Persoalannya, meskipun produksi meningkat, petani tetap miskin. Swasembada
beras juga hanya bertahan sampai 1989. Sejak itu sampai sekarang, impor selalu
berulang ketika produksi turun. Dua tahun terakhir, impor beras mencapai 2 juta
ton per tahun.
Revolusi
Hijau adalah kekaguman sekaligus kekecewaan. Hasilnya yang
begitu cepat memunculkan kekaguman, tapi diakhiri kekecewaan berkepanjangan di
kemudian hari. Ini tak hanya terjadi di Indonesia, tapi juga di Filipina,
Thailand, dan negara-negara Amerika Latin. Banyak studi menyebutkan, di balik
Revolusi Hijau, sesungguhnya terselip kepentingan bisnis kotor para korporasi
transnasional (Tata, 2000). Dimensi penting Revolusi
Hijau adalah kontrol kaum kapitalis (negara maju) terhadap kekayaan
genetika dunia ketiga. Paket-paket Revolusi Hijau, terutama adopsi pupuk
(kimia) dan pestisida, terbukti merusak tanah serta lingkungan sehingga
menyulitkan kontinuitas produksi.
Pemakaian pupuk anorganik terus-menerus dan
takarannya yang selalu ditingkatkan membuat kualitas tanah terdegradasi.
Akibatnya, pemupukan tidak bisa lagi menaikkan hasil. Varietas unggul yang
ditanam rakus hara dan mineral, sehingga tanah harus terus-menerus diberi input
hara dan mineral dalam jumlah besar. Pestisida yang digunakan bertubi-tubi
tanpa pandang bulu menciptakan generasi hama dan penyakit yang kebal. Varietas
unggul yang selalu dimunculkan tiap kali ada hama/penyakit yang kian tangguh
telah mengerosi varietas milik petani yang menghasilkan nasi pulen dan wangi.
Varietas lokal yang tidak rakus hara tidak hanya tersingkir, tapi juga mulai
punah.
Dampak paling terasa dari pemakaian pupuk
anorganik yang takarannya terus meningkat adalah makin tidak responsifnya
tanaman terhadap pemupukan. Meskipun takaran pupuk diperbesar, tingkat
produktivitasnya tidak sebanding dengan penambahan input pupuk.

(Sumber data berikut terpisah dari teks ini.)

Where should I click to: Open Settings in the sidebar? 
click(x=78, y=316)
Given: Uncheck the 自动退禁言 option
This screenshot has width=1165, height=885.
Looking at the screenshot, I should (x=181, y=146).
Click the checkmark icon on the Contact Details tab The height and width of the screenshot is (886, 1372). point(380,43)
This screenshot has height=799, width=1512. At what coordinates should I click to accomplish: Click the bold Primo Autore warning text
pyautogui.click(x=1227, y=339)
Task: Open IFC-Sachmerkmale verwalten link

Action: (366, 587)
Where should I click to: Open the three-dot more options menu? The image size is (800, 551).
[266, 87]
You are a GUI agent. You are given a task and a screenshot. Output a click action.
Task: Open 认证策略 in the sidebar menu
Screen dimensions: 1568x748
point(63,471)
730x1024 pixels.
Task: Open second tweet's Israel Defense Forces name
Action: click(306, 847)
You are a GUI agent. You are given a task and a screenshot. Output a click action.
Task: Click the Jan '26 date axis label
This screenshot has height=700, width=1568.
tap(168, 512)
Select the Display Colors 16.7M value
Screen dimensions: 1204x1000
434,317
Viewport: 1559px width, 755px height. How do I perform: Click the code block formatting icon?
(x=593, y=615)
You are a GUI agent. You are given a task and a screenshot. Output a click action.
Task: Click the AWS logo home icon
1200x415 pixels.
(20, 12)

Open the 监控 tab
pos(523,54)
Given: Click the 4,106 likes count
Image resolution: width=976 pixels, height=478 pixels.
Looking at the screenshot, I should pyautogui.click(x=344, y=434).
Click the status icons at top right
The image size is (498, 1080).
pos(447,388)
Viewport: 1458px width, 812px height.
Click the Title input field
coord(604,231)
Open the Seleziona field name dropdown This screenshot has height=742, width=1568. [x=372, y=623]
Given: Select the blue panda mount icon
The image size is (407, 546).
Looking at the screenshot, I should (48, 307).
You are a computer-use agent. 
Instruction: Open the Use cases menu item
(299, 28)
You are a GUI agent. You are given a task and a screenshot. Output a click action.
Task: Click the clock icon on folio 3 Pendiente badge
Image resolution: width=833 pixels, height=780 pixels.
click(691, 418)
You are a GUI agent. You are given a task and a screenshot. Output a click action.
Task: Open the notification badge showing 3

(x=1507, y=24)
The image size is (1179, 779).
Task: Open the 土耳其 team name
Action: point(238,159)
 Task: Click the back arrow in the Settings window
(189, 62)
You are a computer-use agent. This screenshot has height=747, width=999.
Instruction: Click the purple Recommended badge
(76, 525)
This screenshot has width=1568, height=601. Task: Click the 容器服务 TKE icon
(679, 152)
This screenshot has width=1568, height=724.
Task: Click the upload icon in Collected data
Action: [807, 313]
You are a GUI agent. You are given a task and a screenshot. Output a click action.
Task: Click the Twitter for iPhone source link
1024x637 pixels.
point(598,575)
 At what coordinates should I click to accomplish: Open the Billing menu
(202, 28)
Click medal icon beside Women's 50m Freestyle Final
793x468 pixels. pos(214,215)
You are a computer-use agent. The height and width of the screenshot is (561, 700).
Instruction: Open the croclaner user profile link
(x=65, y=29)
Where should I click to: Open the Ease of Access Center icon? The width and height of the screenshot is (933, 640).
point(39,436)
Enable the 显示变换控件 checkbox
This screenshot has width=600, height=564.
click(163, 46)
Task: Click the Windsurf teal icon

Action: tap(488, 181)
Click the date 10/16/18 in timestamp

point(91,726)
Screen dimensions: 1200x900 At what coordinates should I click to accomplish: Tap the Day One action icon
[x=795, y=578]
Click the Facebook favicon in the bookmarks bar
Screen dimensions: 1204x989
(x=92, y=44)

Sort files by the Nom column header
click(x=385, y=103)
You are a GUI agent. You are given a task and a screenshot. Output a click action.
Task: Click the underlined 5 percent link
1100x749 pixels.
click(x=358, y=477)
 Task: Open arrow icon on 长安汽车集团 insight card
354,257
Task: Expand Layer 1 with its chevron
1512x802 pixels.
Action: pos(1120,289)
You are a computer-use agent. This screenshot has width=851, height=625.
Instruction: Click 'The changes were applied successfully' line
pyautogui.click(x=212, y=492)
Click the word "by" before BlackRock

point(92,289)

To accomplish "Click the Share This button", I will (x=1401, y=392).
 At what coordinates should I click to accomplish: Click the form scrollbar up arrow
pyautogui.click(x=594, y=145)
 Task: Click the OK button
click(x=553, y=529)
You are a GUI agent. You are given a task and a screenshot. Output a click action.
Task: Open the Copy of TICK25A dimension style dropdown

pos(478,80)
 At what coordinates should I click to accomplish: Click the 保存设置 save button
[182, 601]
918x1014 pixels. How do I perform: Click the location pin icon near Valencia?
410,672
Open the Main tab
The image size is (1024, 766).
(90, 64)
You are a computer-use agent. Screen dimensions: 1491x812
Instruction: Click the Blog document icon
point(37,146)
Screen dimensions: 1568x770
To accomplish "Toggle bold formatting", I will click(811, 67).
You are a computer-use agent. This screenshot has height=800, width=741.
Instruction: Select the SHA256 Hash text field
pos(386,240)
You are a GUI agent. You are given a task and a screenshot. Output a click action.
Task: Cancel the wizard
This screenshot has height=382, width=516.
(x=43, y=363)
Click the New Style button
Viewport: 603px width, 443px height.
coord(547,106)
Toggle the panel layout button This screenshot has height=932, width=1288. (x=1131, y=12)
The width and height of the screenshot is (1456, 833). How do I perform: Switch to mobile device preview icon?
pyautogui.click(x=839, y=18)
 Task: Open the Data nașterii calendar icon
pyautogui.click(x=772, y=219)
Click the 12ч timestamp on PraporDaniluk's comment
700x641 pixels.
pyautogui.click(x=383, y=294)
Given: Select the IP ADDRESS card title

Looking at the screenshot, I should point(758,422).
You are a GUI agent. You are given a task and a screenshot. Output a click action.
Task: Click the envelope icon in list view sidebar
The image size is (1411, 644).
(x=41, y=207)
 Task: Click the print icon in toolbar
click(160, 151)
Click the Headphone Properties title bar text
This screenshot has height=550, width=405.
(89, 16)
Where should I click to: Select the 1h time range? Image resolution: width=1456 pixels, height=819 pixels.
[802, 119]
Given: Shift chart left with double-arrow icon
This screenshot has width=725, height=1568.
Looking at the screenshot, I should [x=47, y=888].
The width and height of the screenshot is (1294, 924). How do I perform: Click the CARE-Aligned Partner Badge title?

Dalam
bahasa ekonomi, ini dikenal dengan the law of diminishing return.
Dilihat dari teknologi produksi, apa yang dihasilkan petani saat ini di sentra
padi sudah mendekati batas frontier yang bisa dicapai di lapangan.
Kajian Mahbub Hossain dan Narciso dari International
Rice Research Institute (2002) menemukan, rata-rata produktivitas usaha
tani padi di lahan irigasi di Indonesia mencapai 6,4 ton per ha, kedua
tertinggi di Asia Timur dan Asia Tenggara setelah Cina (7,6 ton per ha).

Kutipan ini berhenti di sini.